Problem requirements: Output a character-exact copy of the data, images removed.

Dataset content:
- - - - -
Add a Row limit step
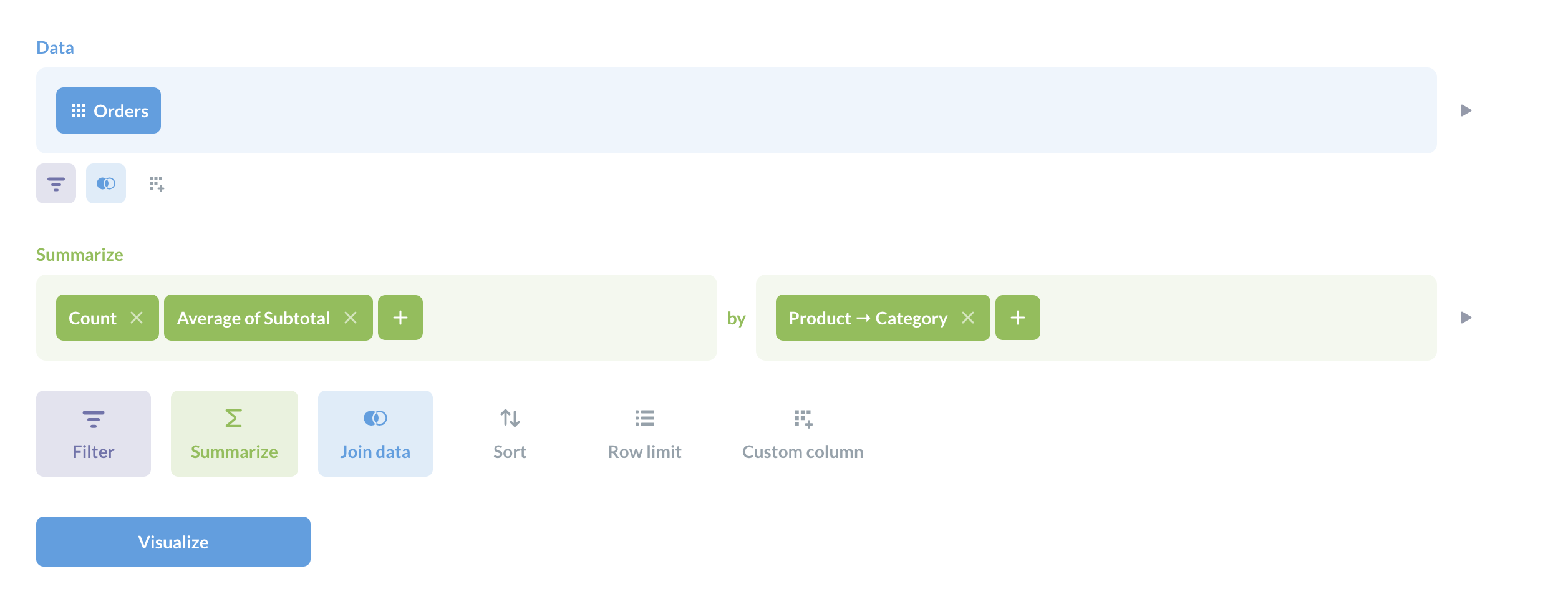 [645, 434]
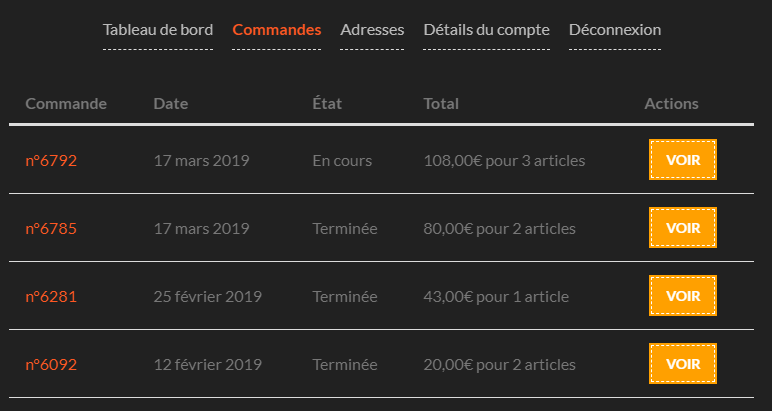The width and height of the screenshot is (772, 411).
Task: Click the Total column header
Action: pos(441,103)
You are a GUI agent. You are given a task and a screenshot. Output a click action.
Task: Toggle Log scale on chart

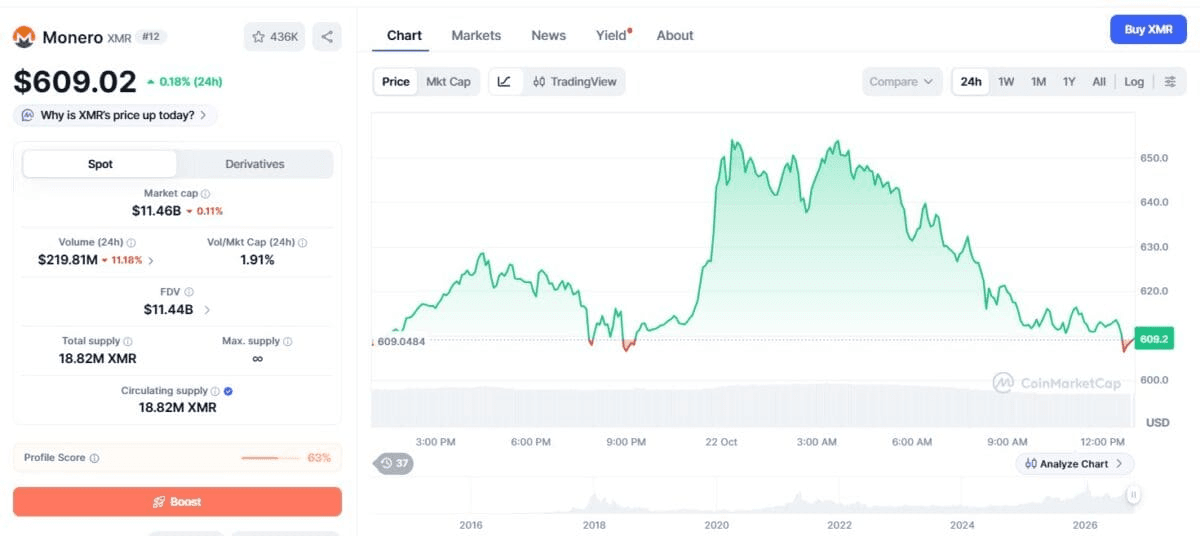coord(1134,82)
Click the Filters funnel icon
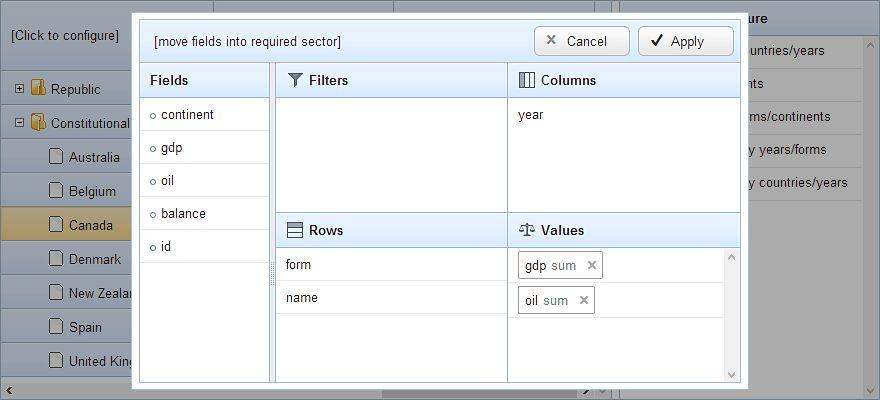The image size is (880, 400). coord(295,80)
- - - - -
Your solution:
Add a Row limit step
 [645, 434]
The width and height of the screenshot is (772, 411).
Task: Click the Total column header
Action: pos(441,103)
You are a GUI agent. You are given a task and a screenshot. Output a click action.
Task: Toggle Log scale on chart

coord(1134,82)
Click the Filters funnel icon
The image size is (880, 400). coord(295,80)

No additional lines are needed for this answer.